§ **Selected excerpt**:
>> Begin
The scenarios I need to handle:

  1. If the app goes into background, it needs to clear up video resources, that results in stopping of video streams
  2. If the app is running in multi-window mode (Android 7.0+), it needs to run side by side another app in split window mode, even if the user is interacting with the other app.
  3. If the app is running in multi-window mode and the user actually switches it out of the view, it needs to clear up video resources

That being said, here are the following predicaments:

  1. Today, browser apps don't get onStop() as a callback. We only get onPause(). This causes a problem when running in multi-window, because the moment the user taps on the other app, my app gets an onPause() and thinks its going into the background and clears up video resources. Obviously, this is undesirable and the viewer wants the video playback to continue (not streaming video but streaming images, so we don't really have a PIP video player situation here)

  2. There is no way, in JS land, to detect multi-window mode

According to the multi-window docs, it is now necessary to differentiate between stop() and pause() (and as a corollary, resume() and start()) for user experiences like playing of videos.

Given my specific requirements sighted above, I have arrived at the following solution:

  1. I've developed a plugin that lets me trap onStop() and onStart() and multi-window state (as a result of another related question I asked on SO a few days ago)
>> End
§ **Task list**:
1. Decide whether each statement agrees with the multi-window passage, answering yes or no and quoting the words that settle it: (a) Browser apps currently receive onStop() as a callback. (b) JS code has no way to detect multi-window mode. (c) The app plays streaming video in a picture-in-picture player.
2. According to the multi-window passage, what does the plugin the writer developed let the app trap?
3. Pick up the multi-window passage after its last sentence and continue it.
The listing that comes next is separate material with no connection to the multi-window passage.

Extracted listing
>> Begin
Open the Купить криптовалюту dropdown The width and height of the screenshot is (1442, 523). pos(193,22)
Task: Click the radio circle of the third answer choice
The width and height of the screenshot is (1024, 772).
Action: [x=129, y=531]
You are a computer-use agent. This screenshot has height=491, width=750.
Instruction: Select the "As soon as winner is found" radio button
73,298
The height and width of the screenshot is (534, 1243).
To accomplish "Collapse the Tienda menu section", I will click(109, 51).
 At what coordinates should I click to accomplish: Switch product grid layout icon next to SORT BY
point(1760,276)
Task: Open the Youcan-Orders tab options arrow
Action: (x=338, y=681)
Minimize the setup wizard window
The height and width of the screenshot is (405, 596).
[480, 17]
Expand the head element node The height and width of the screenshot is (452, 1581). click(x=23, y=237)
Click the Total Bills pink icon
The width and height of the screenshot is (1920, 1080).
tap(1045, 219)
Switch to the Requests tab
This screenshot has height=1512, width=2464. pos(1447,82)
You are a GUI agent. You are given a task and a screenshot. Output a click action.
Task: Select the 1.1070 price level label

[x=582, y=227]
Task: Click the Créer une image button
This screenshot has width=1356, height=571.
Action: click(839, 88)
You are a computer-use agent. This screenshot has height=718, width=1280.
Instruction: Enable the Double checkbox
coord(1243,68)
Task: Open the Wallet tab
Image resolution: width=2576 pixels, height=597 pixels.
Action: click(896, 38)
>> End
§ **Exercise responses**:
1.
(a) No: "Today, browser apps don't get onStop() as a callback. We only get onPause()."
(b) Yes: "There is no way, in JS land, to detect multi-window mode"
(c) No: "not streaming video but streaming images, so we don't really have a PIP video player situation here"

2. It lets the app trap onStop(), onStart() and the multi-window state.

3.
  2. My approach therefore, is if I am running on Android, I will not trap the browser pause and resume events and only rely on onStop() and onStart() (simplifies the process of not having two callbacks for one event, both pause and stop/ resume and start)

  3. I've been testing situations on my android app on when onPause() is called and when onStop() is called. It seems to me they are always called together. I've read this may not be true in the case of an ActivityDialog. Based on the description there, that situation seems fine for my app as I don't need to clean up video resources.

Does anyone see a problem with this approach -- that is, don't trap onPause() browser event if running on android, use cordova onStop() instead? While I've tested, I might be missing something obvious that others might like to advise me on.

It is critical that my app is able to free video resources when the app actually moves to the background and its UI is not displayed (because due to some browser issues, it results in big leaks, otherwise) and hence it is important I don't miss an event. Therefore I'd like to make sure that ditching onPause() for onStop() doesn't result in a missed situation. I also need to support users running Android 4.2 & 4.4 for which I use the now defunct crosswalk library, so I really need to make sure by adopting this approach, I'm not going for a solution that will only work on modern systems.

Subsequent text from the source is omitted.